Remind me again what we are doing in that part of the world? No, never mind . . . I don't care much for politics.
And buddy here, could he please pull his pants up a little higher? What a loser. He's all making eyes at his lady striking a pose with that gawdawful hat, hoping that if he buys it for her he'll finally get lucky later tonight in the cabana. Little does he know that she's already been getting it on with the guy in the blue shirt. Those Ray-Bans and short shorts are winning out over the polka-dots tucked in under buddy's ribcage. And what is it that he is holding there? A wooden carving of a bull? Right in front of his fly . . . hmm interesting position. Obviously he thinks very highly of his manhood, as in I've got something for ya right here, honey. The lady disagrees; it's not about the woody, mister, it's about the style. Now buy me this hat.
Oh and this one is special too. . .
I don't think pops here will be gettin' any anytime soon either.

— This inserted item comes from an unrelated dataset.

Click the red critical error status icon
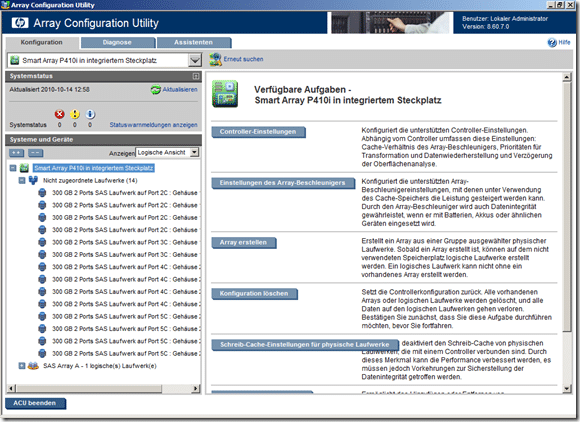Image resolution: width=580 pixels, height=422 pixels. coord(60,114)
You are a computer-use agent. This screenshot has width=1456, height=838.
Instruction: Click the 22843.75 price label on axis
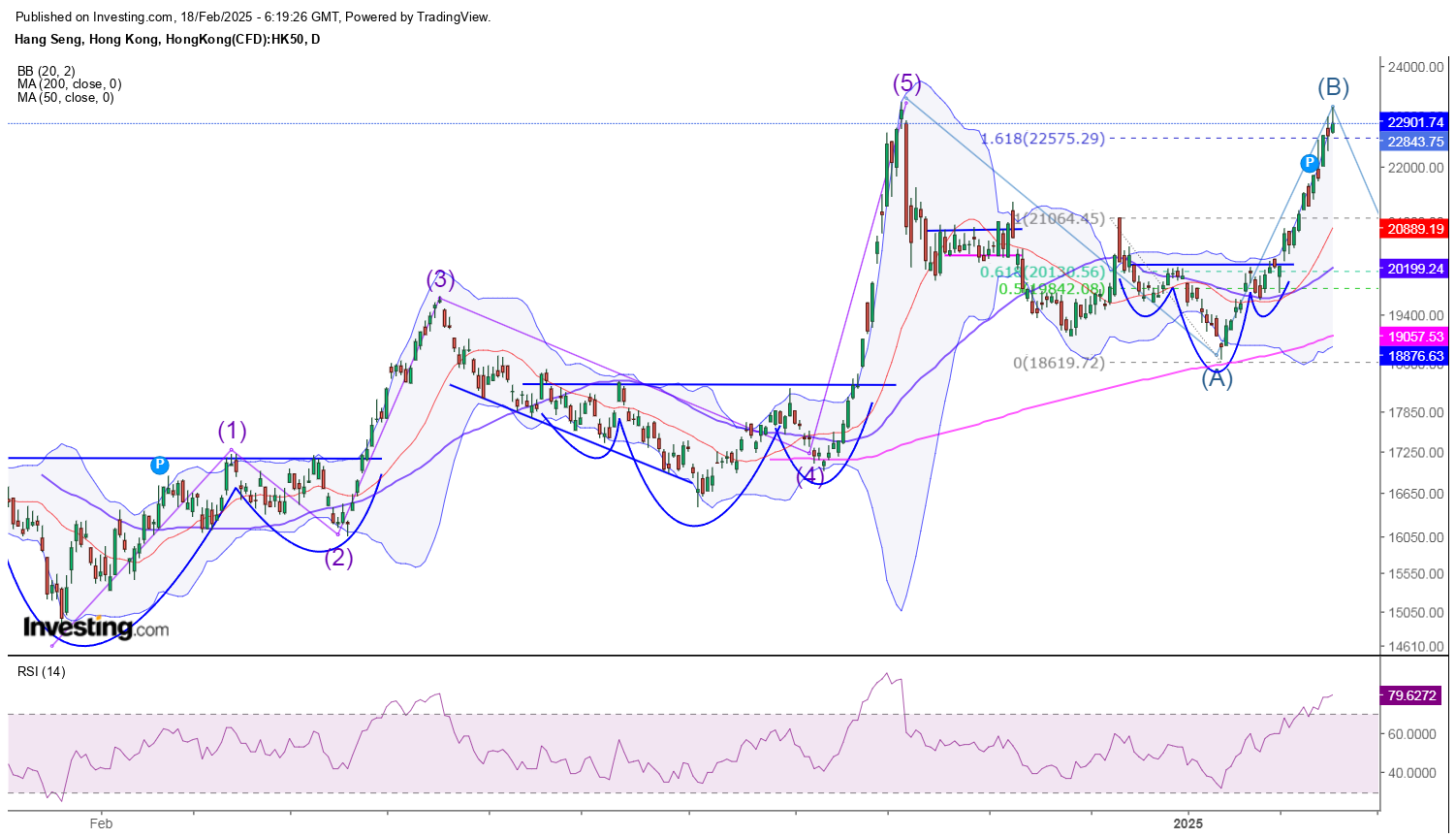point(1415,142)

So son19 calls me at 8am on Tuesday morning to say that he is just getting on the train to come home for a few days because his sublet has expired and he needs to get his furniture and stuff to move into his new apartment and could we borrow the neighbor's trailer, or rent one, and be back in Montreal in time for work Thursday night . . . ?
Nothing like easing into a holiday morning.
~Anywhoo~
Within minutes of his arrival there are clothes and shoes all over the house and he is out back with his brothers tossing a football around, doing handstands in the grass, emptying the fridge, arguing and playing his music too loud. I swear, he's like a toddler in a grownup's body. . . all over the place and into everything. Which reminds me of the observation I had made and posted about a few years ago about how we all go through a repeating cycle of infancy/adolescence/adulthood and old age at every stage of our lives. A 19 year-old then, might be considered an infant adult and a forty-two year-old might be considered an adolescent adult . . . or something. I know there is a legitimate study in there somewhere I just need another cup of coffee.
I love having all my boys at home.
And here it is July 4th already! Happy Independence Day to all you awesome, amazing, wonderful, marvelous, great, extraordinary, remarkable, lovely, delightful, funny, smart, terrific Americans . . .
Look what my garden produced! I hate don't care much for roses generally because they are just so fussy, mostly I dig them up and give them away or park them on the compost pile, but this climbing specimen takes care of itself and produces outrageously colored blossoms. She gets to stay.
And yes, thanks, today is off to a much better start. I am driving to Ottawa with the kiddos to visit Nana for the weekend before all the various summer schools and camps start. And maybe, if the stars are aligned right, I will finally catch up with some old friends that will be in town at the same time . . . we have been trying to coordinate something for six months but it just never seemed to work. Either I was there and they weren't or they were there and I wasn't. Frustrating!
"To laugh often and much, to win the respect of intelligent people and the affection of children, to earn the appreciation of honest critics and endure the betrayal of false friends, to appreciate beauty, to find the best in others, to leave the world a bit better, whether by a healthy child, a garden patch . . . to know even one life has breathed easier because you have lived. This is to have succeeded."